Le plan de prévoyance part en vrille

Les principales victimes des taux négatifs sont peut-être les systèmes de prévoyance mondiaux. «Les fonds font cruellement défaut aux caisses de pension, et notamment aux caisses de pension publiques», déclare John Mauldin de Mauldin Economics, observateur de marché chevronné. Et il fait référence aux fonds des États-Unis, qui affichent encore des taux d'intérêt légèrement positifs. «Si les taux négatifs persistent davantage en Europe, soutient Joe Prendergast du Credit Suisse, d'importantes réformes s'imposeront.» Les intérêts inférieurs à zéro, explique-t-il, exercent une pression sur les caisses de pension qui sont déjà aux prises avec l'enjeu de réduction du nombre de payeurs (les jeunes) et d'augmentation du nombre de bénéficiaires (les retraités). «Les déficits continuels obligeront les gens à travailler plus longtemps et aboutiront à des pensions amoindries. La nature même de la retraite pourrait alors changer. »

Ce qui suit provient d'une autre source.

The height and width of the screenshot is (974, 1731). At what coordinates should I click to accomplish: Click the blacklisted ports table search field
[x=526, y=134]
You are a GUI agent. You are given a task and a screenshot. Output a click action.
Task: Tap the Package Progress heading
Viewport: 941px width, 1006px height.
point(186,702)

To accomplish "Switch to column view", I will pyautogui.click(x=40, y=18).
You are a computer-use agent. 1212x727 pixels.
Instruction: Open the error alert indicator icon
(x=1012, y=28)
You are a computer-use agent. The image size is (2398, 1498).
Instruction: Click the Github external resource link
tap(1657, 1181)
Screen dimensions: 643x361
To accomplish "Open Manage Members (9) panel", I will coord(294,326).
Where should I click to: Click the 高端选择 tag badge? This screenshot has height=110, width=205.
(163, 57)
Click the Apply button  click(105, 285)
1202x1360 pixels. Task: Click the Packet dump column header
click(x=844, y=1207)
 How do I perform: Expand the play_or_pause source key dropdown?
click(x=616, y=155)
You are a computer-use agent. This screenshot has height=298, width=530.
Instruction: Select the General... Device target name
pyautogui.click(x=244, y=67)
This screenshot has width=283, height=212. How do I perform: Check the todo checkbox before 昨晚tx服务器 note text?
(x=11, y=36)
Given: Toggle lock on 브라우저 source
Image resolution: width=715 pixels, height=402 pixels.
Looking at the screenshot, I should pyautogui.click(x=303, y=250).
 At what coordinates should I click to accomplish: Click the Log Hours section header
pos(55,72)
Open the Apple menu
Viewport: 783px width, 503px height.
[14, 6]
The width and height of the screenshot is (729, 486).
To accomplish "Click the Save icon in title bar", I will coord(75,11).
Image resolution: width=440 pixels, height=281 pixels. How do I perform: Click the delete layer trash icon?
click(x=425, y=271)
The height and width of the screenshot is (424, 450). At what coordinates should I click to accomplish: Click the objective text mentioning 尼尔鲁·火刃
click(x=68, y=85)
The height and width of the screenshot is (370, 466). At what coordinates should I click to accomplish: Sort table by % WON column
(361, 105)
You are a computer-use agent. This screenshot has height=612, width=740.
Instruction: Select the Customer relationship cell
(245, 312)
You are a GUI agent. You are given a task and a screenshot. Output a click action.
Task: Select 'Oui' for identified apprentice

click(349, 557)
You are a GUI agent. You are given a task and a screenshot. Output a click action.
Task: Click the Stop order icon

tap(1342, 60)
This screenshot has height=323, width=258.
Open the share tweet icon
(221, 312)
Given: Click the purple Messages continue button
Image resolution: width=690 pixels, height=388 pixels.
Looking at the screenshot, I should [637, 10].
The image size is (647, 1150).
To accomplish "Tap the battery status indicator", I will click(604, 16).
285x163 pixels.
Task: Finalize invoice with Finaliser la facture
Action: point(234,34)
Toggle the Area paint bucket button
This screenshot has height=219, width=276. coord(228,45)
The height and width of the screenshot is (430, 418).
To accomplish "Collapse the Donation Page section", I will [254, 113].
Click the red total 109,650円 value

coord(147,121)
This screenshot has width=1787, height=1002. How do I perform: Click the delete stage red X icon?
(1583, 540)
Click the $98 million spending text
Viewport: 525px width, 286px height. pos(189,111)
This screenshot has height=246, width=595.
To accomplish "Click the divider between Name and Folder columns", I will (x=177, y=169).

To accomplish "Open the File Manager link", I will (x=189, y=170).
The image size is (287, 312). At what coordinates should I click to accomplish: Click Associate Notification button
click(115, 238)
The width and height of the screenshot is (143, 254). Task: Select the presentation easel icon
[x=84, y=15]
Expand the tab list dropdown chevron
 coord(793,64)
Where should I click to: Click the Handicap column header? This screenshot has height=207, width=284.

La fin des liquidités serait-elle proche?

Alors, faut-il cacher vos économies sous votre matelas? Eh oui, cette solution pourrait vous revenir moins cher que de débourser de l'argent pour les confier à une banque. Et on n'en soupçonnerait pas la capacité. Un matelas de base, à une place, de la marque IKEA, rembourré avec 1000 billets de francs suisses, peut contenir près de 350 millions de dollars! Voilà en effet de quoi faire de doux rêves. Evidemment, l'idée de mettre du liquide de côté entre en totale contradiction avec le but recherché par les gouvernements ayant appliqué des taux négatifs. À tel point, selon Joe Prendergast, que cela pourrait expliquer pourquoi les gouvernements promeuvent une société dépourvue d'argent liquide. Et de poser une question rhétorique: «Comment pourriez-vous imposer des taux hautement négatifs et les faire appliquer? C'est facile, il suffit de supprimer toute liquidité.»

Vous n'avez encore rien vu

Il est clair que la vie en négatif a apporté son lot de nouveautés. Et ce n'est peut-être pas fini car, dans un sens, les taux ont encore une bonne marge du côté négatif. Plus sérieusement, le coût des réserves physiques de liquidités est généralement estimé à 0,75%. Les taux ne sont négatifs sur une base réellement nette que lorsqu'ils dépassent ce même chiffre accompagné d'un signe «moins». Ce palier de -0,75% n'a pas encore été franchi, remarque Joe Prendergast. Mais il ajoute que, pour l'heure, les déclarations des banques centrales laissent penser qu'il pourrait s'agir d'une autre hérésie sur le point de devenir réalité.